American skier Bode Miller is responding to criticism of an NBC post-race interview by saying it was a “crazy emotional moment.”
The interview, conducted after Miller won a bronze medal in the men’s super-G ski race, turned to his emotions given the passing of his younger brother, Chelone, who died last year. A visibly emotional Miller began crying during the interview, leaning against a railing.
The moment drew backlash toward interviewer Christin Cooper, who pressed Miller about his brother, and NBC, which aired the full tape-delayed interview in primetime in the United States several hours later.
“I appreciate everyone sticking up for me,” Miller tweeted on Monday. “Please be gentle w christin cooper, it was crazy emotional and not all her fault. (hash)heatofthemoment”
Miller was a trending topic on Twitter in the United States for much of the day after the tweet and critics said the interview was insensitive.
Richard Sandomir of The New York Times called it “overkill,” Kami Mattioli of the Sporting News said Cooper “repeatedly badgered” Miller and the AP’s David Bauder called it “a shameful spectacle.”
NBC said in a statement that its intent was to convey the emotion Miller felt.
“We understand how some viewers thought the line of questioning went too far, but it was our judgment that his answers were a necessary part of the story,” the statement said.
“My emotions were very raw, she asked the questions that every interviewer would have,” Miller said in another tweet. “Pushing is part of it, she wasnt trying to cause pain.”
Davis, White of U.S. win Olympic ice dance gold
Meryl Davis and Charlie White won the gold medal in ice dance Monday, the first Olympic title in the event for the United States.
Tessa Virtue and Scott Moir of Canada, the 2010 champions, took silver. Russia’s Elena Ilinykh and Nikita Katsalapov captured bronze.
Davis and White won silver in Vancouver, but in the four years since have overtaken the Canadians, their training partners in Detroit.

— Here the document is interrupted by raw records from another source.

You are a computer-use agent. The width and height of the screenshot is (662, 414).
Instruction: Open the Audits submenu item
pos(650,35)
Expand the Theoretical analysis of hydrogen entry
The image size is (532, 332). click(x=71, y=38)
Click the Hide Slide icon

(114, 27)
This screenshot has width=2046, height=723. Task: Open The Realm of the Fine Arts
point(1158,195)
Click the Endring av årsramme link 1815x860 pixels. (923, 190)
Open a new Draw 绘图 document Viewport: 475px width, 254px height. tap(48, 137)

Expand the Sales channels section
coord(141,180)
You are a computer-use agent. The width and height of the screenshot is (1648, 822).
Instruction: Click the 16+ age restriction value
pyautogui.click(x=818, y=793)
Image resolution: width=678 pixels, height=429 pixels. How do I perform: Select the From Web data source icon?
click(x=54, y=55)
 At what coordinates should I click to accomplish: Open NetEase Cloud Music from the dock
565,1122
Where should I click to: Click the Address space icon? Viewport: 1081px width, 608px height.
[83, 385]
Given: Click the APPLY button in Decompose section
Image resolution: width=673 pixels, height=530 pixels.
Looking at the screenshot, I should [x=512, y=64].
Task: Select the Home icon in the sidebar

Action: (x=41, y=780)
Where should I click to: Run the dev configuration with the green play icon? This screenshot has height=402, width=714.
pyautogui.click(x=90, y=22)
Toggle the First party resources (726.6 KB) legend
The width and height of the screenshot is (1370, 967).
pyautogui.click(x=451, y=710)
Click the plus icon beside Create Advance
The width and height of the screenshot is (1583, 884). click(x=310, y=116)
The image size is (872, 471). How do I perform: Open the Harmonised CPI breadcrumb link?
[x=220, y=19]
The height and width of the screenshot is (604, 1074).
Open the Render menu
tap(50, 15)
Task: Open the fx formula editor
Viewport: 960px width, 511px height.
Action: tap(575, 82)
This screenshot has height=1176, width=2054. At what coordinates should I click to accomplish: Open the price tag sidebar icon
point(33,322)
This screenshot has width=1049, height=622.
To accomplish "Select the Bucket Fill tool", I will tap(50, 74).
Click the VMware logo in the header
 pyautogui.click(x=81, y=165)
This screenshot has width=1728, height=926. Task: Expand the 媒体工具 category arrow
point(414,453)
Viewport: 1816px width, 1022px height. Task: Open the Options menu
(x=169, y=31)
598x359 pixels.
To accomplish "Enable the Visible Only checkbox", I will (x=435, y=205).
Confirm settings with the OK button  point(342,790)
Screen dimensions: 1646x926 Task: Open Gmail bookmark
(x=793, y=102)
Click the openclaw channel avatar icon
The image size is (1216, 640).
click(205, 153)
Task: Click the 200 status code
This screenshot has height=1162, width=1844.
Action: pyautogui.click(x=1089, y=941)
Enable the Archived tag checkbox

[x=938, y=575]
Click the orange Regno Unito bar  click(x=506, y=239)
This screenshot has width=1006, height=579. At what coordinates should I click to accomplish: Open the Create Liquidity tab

Gay rights activist says she was detained
An Italian gay-rights activist says she was detained by police in the Olympic host city after being stopped while carrying a rainbow flag saying “Gay is OK” in Russian. Vladimir Luxuria, a former Communist lawmaker in the Italian parliament, said on her website and Twitter feed that she was held for several hours Sunday before being released. Olympic officials say there is no record of the arrest.
Rivalry heats up again between U.S. , Russia
After a heated U.S.-Russia hockey match at the Sochi Olympics on Saturday, many Russian spectators have decided the cold war is back – and not just on the ice.
Demonstrators gathered in Moscow on Monday to protest a referee’s call disallowing a Russian goal in the match that Russia ultimately lost in a penalty shootout.
The goal, which would have given Russia to a 3-2 lead with less than five minutes on the clock, was disallowed after officials ruled that the net had come loose from the ice before the goal was scored. Russian fans, who had leapt to their feet in celebration, howled with rage as the call was announced.
Costas to the rescue
NBC said that Bob Costas will return Monday night as host of the network’s prime-time telecast. Matt Lauer filled in one last time on Sunday. That means Costas will have missed seven days because of a stubborn infection that reddened first one of his eyes, then the other, and left him sensitive to light.
Maybe Costas’ return will help NBC. After a quick start, NBC’s ratings for the Sochi Olympics are fading. Saturday night’s prime-time telecast was seen by 17.1 million viewers, the smallest audience so far and smaller than any night of the Vancouver Olympics in 2010.